Black Lives Matter and the NFL protests claim they are protesting racial injustice but the facts don’t bear out their claims. They claim that blacks are being singled out by police and shot when in fact blacks only account for 28% of those killed by police. Whites account for more than 50% and Hispanics for the remainder. Black politicians also frequently refer to “driving while black” as some kind of evidence that police are quick to stop blacks for traffic violations. In fact, white drivers are also stopped. I am almost 72 years old and have been driving since I was sixteen, a total of almost 56 years. In that time, I have been pulled over by police numerous times. In each case, the officer claimed some kind of justification. In a couple of cases I was driving over the speed limit. In another, I was stopped because the officer didn’t think I was wearing my seat belt and I had out-of-state license plates.
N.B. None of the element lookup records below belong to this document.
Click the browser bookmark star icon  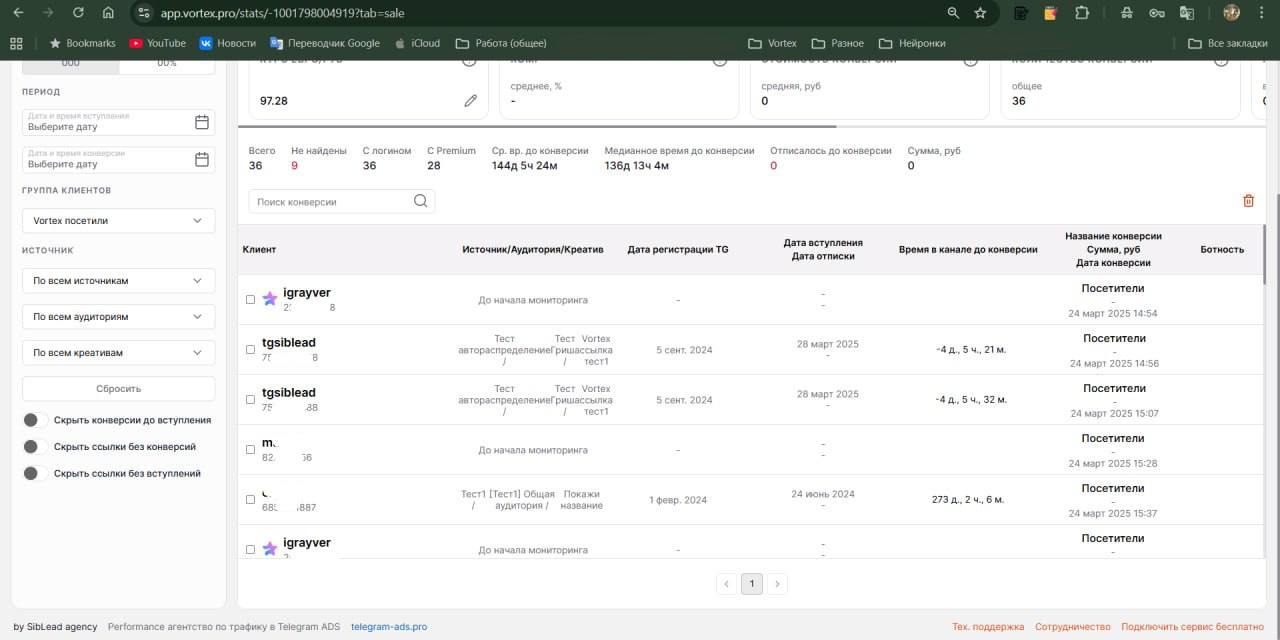[x=980, y=13]
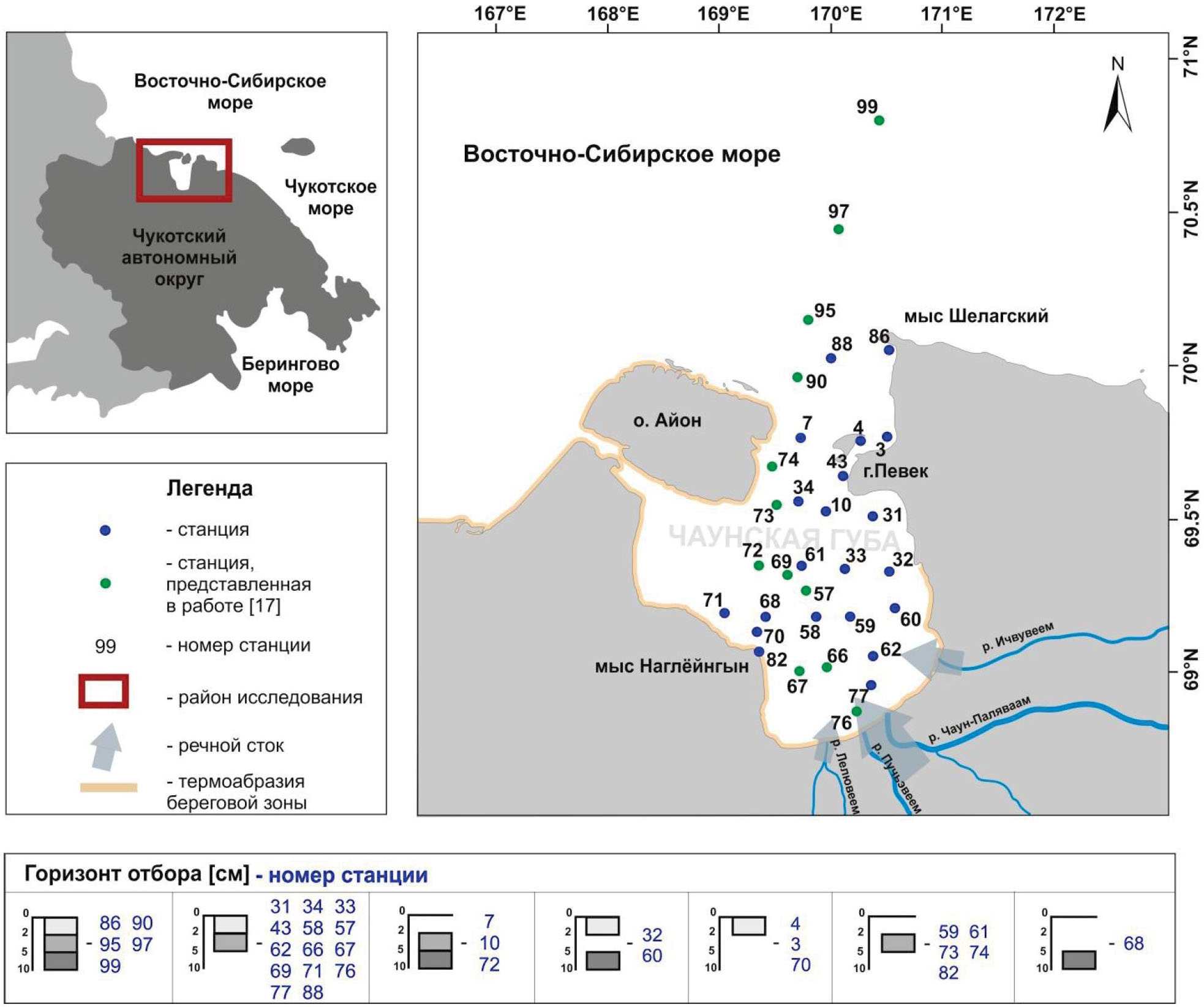Click the blue station 86 marker

pyautogui.click(x=889, y=350)
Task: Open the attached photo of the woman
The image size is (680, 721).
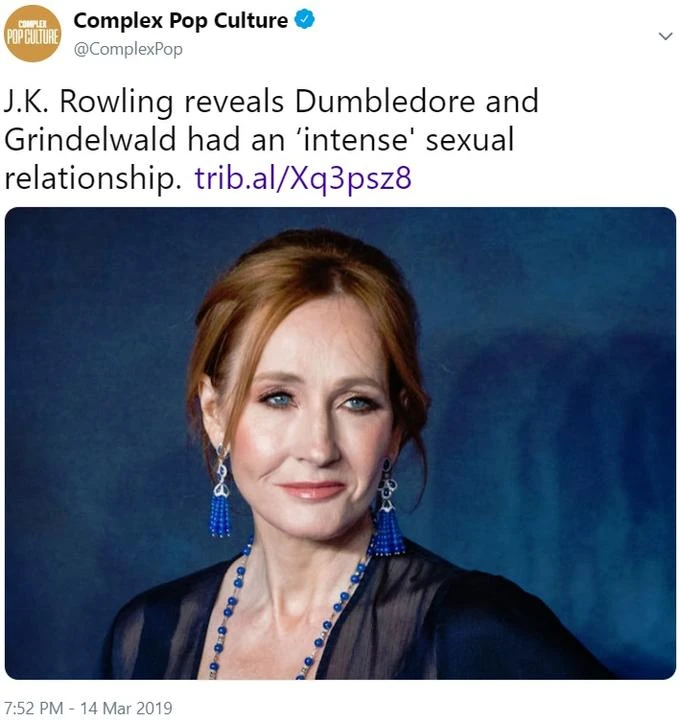Action: point(340,443)
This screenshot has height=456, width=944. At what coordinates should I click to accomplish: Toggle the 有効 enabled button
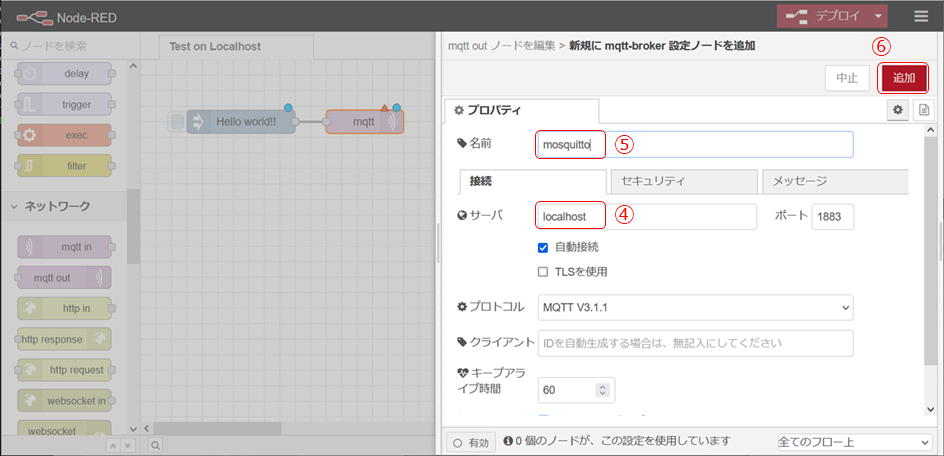coord(469,441)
I was stopped twice by officers who claimed I “rolled through” stop signs. Granted, in most of those cases the officer’s actions were justified. In the stop sign cases, I don’t think so because I had actually stopped, but the officers said I didn’t’ come to a complete stop – whatever! In neither case was I ticketed – in the first case the officer, an older white woman in Kentucky who stopped me after I had come in late at night from a flight, called my information in to her dispatcher and was told to let me go. In the other, the most recent, I was stopped by a very polite black officer – this was right after the Sandra Bland incident – who was very courteous and let me off with a warning. My point is that drivers are going to be stopped, regardless of race, usually because they have been breaking the law.
With that said, the actions of the NFL, its owners and many of its players are beyond disgusting. An American organization chartered under the codes of several US states – it started out in Ohio then moved to Chicago and is now headquartered in New York City – and of the United States. Until 2015, the league was registered with the IRS as a 501c (6) organization and enjoyed tax-exempt status. As a US corporation, the NFL is bound to obey US laws – and they are bound to obey their own corporate rules as put forth in their company operations manual. Even worse, they have demonstrated their lack of respect for their nation, and particularly for the veterans and dead of the wars that have been fought to keep this country free. The NFL has become un-patriotic and supportive of radical politics.